**Exercise requirements:** Rewrite the project description on information technology and population health from "Project 5 (2017-2024)" to "variation in incentives.", replacing "physician" with "clinician".

**Document extract:**

____________

Project 5 (2017-2024) - The Role of Information Technology & Treatment Heterogeneity in Population Health
This proposal seeks to better understand the underlying microeconomic drivers of physician use of information technology (IT), with a focus on the provision of preventive care and its downstream population health impacts. To do so, we will leverage unique, rich data on physician use of IT (at the second-by-second level) to assess patient eligibility for preventive care, linked to traditional data sources (e.g. claims), and quasi-random variation in incentives.
We will incorporate methods from machine learning and econometrics to i) tractably characterize use of IT based on numerous potential patterns of use and ii) understand heterogeneity in impacts of IT using datadriven approaches to estimation. We will be able to study the average impact of IT on the provision of preventive care. In addition, we will use natural variation in which incentives were moved from measures of the process of preventive care – screening for HbA1c level – to intermediate health outcomes – HbA1c levels under control. This will allow us to assess the impact of IT on physician and patient effort on preventive care as well as the impact on health itself. Our approach allows us to consider not only the mean impact of IT, but also the potential sources of its heterogeneous impacts on access and adherence to preventive care. For example, among diabetic patients, is the primary determinant of appropriate preventive screening whether the patient visits the doctor or, conditional on visiting the doctor, whether the physician provides appropriate screening? How do these margins for care depend on access to IT, and physician, patient, and treatment heterogeneity? These distinctions have important implications for designing interventions and incentives to improve health among the diabetic population – and prevention more broadly. IT also has the potential to provide targeted individual-level information and treatment guidelines.

____________

**Extracted entries:**
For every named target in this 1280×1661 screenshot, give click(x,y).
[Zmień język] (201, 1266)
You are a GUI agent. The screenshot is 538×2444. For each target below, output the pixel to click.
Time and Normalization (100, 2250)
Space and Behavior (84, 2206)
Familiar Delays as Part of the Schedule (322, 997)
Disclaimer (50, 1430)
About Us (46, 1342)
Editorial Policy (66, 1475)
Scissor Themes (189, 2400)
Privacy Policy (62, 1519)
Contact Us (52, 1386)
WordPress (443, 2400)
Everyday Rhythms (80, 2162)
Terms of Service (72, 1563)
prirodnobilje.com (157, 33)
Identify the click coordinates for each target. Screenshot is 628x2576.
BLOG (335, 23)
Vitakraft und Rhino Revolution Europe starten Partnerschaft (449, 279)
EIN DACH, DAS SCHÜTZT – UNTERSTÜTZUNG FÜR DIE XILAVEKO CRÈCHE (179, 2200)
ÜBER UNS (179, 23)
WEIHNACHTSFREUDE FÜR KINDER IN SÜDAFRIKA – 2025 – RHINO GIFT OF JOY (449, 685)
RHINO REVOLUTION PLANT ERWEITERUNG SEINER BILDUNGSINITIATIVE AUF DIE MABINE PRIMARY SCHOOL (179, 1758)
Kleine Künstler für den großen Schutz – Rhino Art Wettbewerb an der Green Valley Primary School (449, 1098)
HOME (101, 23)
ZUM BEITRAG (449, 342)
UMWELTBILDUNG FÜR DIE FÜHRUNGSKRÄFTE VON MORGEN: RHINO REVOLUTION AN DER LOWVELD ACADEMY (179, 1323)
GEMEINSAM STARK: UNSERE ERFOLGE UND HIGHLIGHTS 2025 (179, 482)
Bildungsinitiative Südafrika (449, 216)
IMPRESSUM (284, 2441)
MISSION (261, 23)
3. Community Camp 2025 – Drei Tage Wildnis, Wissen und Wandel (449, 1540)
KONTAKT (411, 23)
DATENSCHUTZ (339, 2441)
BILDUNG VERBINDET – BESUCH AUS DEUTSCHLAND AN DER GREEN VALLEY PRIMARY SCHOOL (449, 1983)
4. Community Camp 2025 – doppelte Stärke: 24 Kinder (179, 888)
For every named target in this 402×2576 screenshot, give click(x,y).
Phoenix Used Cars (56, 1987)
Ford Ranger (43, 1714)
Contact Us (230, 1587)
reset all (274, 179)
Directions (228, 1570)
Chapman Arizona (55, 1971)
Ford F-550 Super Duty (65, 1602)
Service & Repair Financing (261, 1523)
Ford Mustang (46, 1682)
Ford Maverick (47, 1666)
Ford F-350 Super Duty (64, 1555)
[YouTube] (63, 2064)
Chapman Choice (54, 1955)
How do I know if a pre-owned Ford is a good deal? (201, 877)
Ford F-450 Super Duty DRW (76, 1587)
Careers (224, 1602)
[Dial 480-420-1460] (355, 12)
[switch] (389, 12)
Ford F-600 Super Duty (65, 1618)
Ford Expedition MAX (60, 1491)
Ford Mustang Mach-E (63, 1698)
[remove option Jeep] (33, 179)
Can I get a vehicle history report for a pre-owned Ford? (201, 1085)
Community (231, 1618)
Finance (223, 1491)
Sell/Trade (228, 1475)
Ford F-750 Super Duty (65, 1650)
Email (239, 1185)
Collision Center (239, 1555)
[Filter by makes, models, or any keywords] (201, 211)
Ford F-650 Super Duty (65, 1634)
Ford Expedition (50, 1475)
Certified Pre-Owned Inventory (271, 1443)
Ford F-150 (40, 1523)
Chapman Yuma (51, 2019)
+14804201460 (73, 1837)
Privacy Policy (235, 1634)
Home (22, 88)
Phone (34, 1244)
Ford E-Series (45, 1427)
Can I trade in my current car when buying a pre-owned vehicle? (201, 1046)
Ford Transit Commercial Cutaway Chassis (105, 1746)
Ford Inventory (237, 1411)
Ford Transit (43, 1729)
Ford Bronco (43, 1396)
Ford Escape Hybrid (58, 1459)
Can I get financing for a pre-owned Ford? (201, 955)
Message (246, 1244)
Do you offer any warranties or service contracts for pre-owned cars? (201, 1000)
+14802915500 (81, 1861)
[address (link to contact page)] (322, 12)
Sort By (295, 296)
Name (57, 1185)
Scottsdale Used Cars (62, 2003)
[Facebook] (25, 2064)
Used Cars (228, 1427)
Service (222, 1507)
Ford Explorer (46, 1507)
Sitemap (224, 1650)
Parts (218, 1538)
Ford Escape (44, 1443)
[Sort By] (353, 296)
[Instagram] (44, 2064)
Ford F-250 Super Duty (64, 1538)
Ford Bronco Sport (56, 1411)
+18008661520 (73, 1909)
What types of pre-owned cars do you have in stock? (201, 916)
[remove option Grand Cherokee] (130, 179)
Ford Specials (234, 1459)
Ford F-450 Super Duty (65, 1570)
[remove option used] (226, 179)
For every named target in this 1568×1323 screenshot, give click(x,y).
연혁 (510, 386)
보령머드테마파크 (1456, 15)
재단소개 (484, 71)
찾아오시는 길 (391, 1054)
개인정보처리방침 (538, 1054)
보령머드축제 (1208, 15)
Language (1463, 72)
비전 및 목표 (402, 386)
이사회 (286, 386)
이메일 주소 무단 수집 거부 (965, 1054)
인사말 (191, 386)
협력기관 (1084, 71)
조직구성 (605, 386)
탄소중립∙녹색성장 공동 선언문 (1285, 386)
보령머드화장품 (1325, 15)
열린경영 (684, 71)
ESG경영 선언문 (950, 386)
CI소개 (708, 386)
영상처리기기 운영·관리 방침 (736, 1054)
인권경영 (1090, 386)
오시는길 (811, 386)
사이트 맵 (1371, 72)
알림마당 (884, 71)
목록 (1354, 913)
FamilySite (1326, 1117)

____________

**Solution to this exercise:**
Project 5 (2017-2024) - The Role of Information Technology & Treatment Heterogeneity in Population Health
This proposal seeks to better understand the underlying microeconomic drivers of clinician use of information technology (IT), with a focus on the provision of preventive care and its downstream population health impacts. To do so, we will leverage unique, rich data on clinician use of IT (at the second-by-second level) to assess patient eligibility for preventive care, linked to traditional data sources (e.g. claims), and quasi-random variation in incentives.